In this article I touch on many design facets of the iceberg that is the TiVo service, and the tip of that iceberg most people think of when they hear the name TiVo is the TiVo DVR (digital video recorder).

Background

Several trends in electronic and computer technology were under way in late 1997 that we thought would enable creation of a DVR service that could be provided at a reasonable price to consumers:

Interestingly, there was a great deal of resistance to the concept of a DVR service. Examples include:

WHY A SUBSCRIPTION SERVICE?

A number of considerations led us to implement our technology as a subscription service rather than as a single-sale, stand-alone product. First, the DVR required constant updating with new program guide information to keep up with changing schedules and lineups. At that time, this had to be done via dial-up access, which has a number of inherent costs. The data itself had to be purchased on an ongoing basis and continuously processed into a form suitable for download. These ongoing costs had to be covered in some way, and a subscription fee seemed both simple and straightforward.

Second, despite our best design work, the DVR would be difficult to set up, and the complexity of television distribution meant that program guide accuracy issues could arise over time. We felt this was best addressed through a professional customer service organization that subscribers could contact as needed. Ongoing customer service became another benefit of the subscription fee.

Third, the subscription revenue stream would allow us to fund ongoing software updates and enhancements to the service.

Finally, a subscription model allowed us to subsidize the cost of the DVR hardware itself, bringing the service within the price range of a much broader audience.

SERVICE DESIGN PRINCIPLES

We followed a number of core principles in the initial design of the TiVo service. “Simple,” “reliable,” “easy to use,” and other stock phrases are not specific enough to drive system architectural choices. Instead, we started with a set of more concrete philosophies in designing the overall system. These included the following:

It just works. This means that the product itself should always work as expected. No surprises. No ambiguity. Not “works most of the time.” Not “mostly works.” It just works. In the consumer experience, if something doesn’t work right the first use, it is usually abandoned. So you need to get it right the first time.

Remember, it’s television. Everybody knows how television works (even those who claim not to watch it). Television never stops, even when you turn off the TV set. Televisions never crash. You never need to reboot your television. Television always has perfect lip-sync.

The main interface to a television is the remote control. Especially with a DVR, the remote is something you use all the time. Part of the simplicity and usability of the product is a result of how easy it is to use the remote.

AC power is unreliable. There is no power switch on a TiVo receiver. The receiver must be able to survive the loss of power at any time without losing track of its state, so a power switch is superfluous.

Connectivity is unreliable.
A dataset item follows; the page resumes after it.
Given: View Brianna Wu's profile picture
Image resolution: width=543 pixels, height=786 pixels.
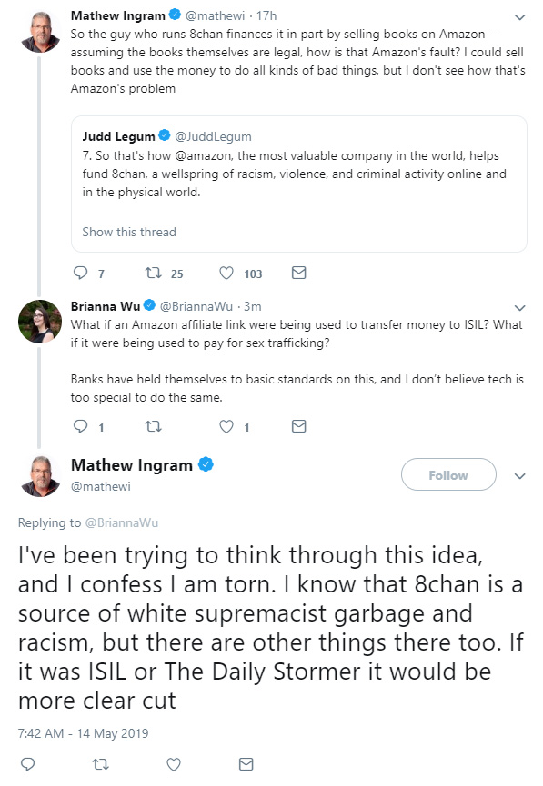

We can’t assume that we are able to connect to the service back-end at any given instant. Thus, the basic functionality of the DVR should work whether connected or not, transparently to the viewer. As a corollary, we could not build in a dependency on network bandwidth available to the DVR. All data transfer, including eventually video, would be handled through download.

We must control the cost per subscriber of the service. Addressing the average consumer means achieving an extremely low cost of entry to the service. The hardware platform must allow the software to approach 100 percent utilization of the hardware for a given set of functions, allowing for the lowest possible hardware cost. The service back-end must allow us to operationally manage utilization and marginal costs in the same way.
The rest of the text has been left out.